By: Laurel Brubaker Calkins
This appeared on bloomberg.com, see full story
Texas financier R. Allen Stanford, accused by regulators of an $8 billion investor fraud, invoked his right against self-incrimination under the U.S. Constitution and said he won’t testify in the case against him.
Stanford’s declaration was among papers filed yesterday in federal court in Dallas by lawyers for the U.S. Securities and Exchange Commission, which sued Stanford, two associates and three affiliated companies on suspicion of running a massive fraud involving the sale of high-yield certificates of deposit, or CDs, through Antigua-based Stanford International Bank.
“I hereby assert my privilege against self-incrimination under the Fifth Amendment to the U.S. Constitution and decline to testify or provide an accounting, and will continue to decline to testify, provide an accounting or produce any documents” related to the accusations, Stanford said in an affidavit signed March 9.
Stanford said he wouldn’t provide any information about his personal background or assets, conduct related to the Stanford Financial Group of companies, his communications with co- defendants, or regarding any funds he received or transferred related to the CDs at the heart of the government’s allegations.
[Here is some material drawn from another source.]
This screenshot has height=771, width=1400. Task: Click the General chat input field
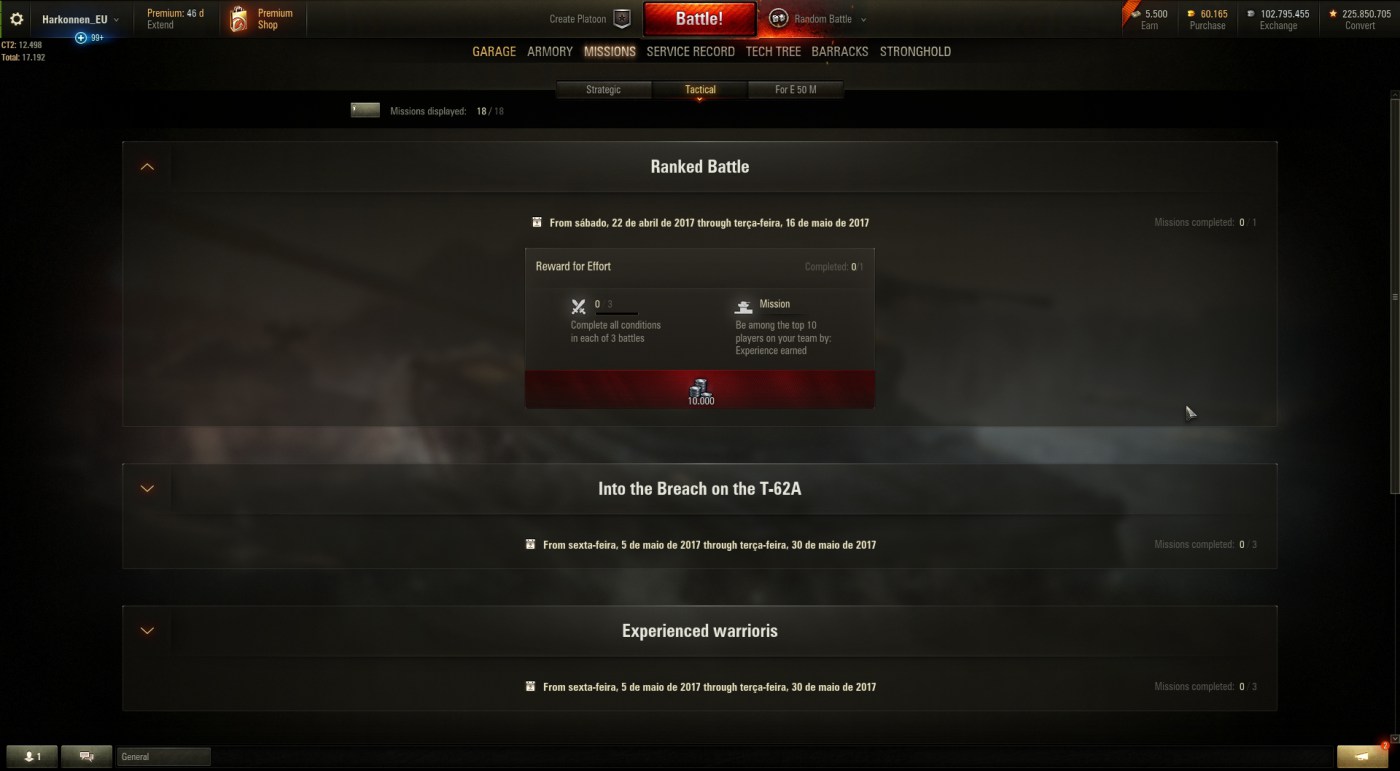point(164,757)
The SEC also filed a copy of a Feb. 24 deposition of James Stanford, Allen’s father, who also repeatedly invoked his Fifth Amendment right against self-incrimination. The elder Stanford, a member of Stanford International Bank’s board, refused to answer questions about the bank’s operations, its structure or the source of his son’s money.
‘Massive Ponzi Scheme’
Neither Allen Stanford, the chairman and sole shareholder of the Stanford Financial Group of companies, nor Chief Financial Officer James M. Davis has been accused of a crime. Davis filed court papers Feb. 27 asserting his right against self-incrimination and hasn’t answered the SEC’s claim that he and Stanford ran a “massive Ponzi scheme,” in which old investors were paid using money from new participants.
Chief Investment Officer Laura Pendergest-Holt, who also was sued Feb. 17 by the SEC in the fraud allegation, was charged with criminal obstruction and released on $300,000 bond. Her lawyer, Dan Cogdell, said she is innocent and had been cooperating with investigators when she was arrested Feb. 25.
U.S. District Judge David Godbey froze all of Stanford’s personal and corporate assets and named Dallas lawyer Ralph Janvey as receiver. Stanford said in his affidavit that he was served with papers notifying him of the SEC complaint, requesting his deposition and freezing his assets.
Along with Stanford’s statement, the SEC yesterday filed copies of internal e-mails between Stanford, Davis and top Stanford officials from Feb. 4 through Feb. 16. The SEC said the messages support its allegations.
In an e-mail dated Feb. 13, Lena Stinson, Stanford’s director of global compliance, told Allen Stanford that she would resign and take her concerns to the SEC unless he immediately disclosed certain transactions with Stanford International Bank and inaccuracies in the company’s financial statements.
The case is SEC v. Stanford International Bank, 3:09-cv-00298-N, U.S. District Court, Northern District of Texas (Dallas).